Off the ice, Carcillo was less sure of himself. “I was going through a really rough time in my life. I was lonely and not in the right frame of mind.” When the Flyers let him go, he had made a decision to get sober and turn his life around. H
e decided he would do it by himself, the way he liked to do everything.
Early in his career with the Coyotes, Carcillo had been charged with DUI, which got him the attention of the league and the NHLPA, and he was put into their substance abuse program. “I fought them for about five or six years,” he says, “asking them to leave me alone, telling them that none of this stuff applies to me, blah blah blah. And the doctors were really good. They just let me come to my own realization, because if you push a guy like me into a corner, I’m going to fight back.” But there was something else Carcillo knew, that the doctors didn’t know. “They had no idea what I was doing as far as taking pills, and how deep into that I was. When I blew my knee out and had a few surgeries in Philly, I got hooked on painkillers, and that’s what brought me down pretty quickly the last year I was there. When I didn’t get signed, that was a wakeup call.”

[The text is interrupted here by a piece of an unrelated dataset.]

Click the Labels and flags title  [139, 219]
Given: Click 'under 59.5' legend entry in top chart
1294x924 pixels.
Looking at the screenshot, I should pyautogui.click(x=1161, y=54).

With his new contract in Chicago, he decided to get help. “I went to see Dr. [Brian] Shaw and told him what I’d been doing.” Shaw, a clinical psychologist in Toronto, was co-director of the NHL/NHLPA Substance Abuse and Behavioral Health Program. “I started going to AA meetings that day,” Carcillo says. “Dr. Shaw asked me if I wanted to go to rehab, and I said no because I only had a month to train [before camp] and I wanted to be around my family. So I sat on my couch for a week just shivering, detoxed on my own, then started working out. That’s how I got sober.” Then he drove to the Chicago camp. “I wanted to try to do it on my own,” he explains, “because I wanted to feel what it’s like to come off it so I wouldn’t do it again.” He also wanted to feel proud of himself for something.
That’s when he ran into Steve. For Carcillo, it was three times lucky. “When I got to Chicago,” he recalls, “it just so happened there was a guy who had been doing what I wanted to do, and he was seven years sober. But he was just so normal. He wasn’t awkward. He was always happy. Confident of himself. Comfortable in his own skin. Well dressed. He just had something different about him. Other people try so fucking hard to be cool; it was as if he wasn’t trying. He seemed like he had it all figured out.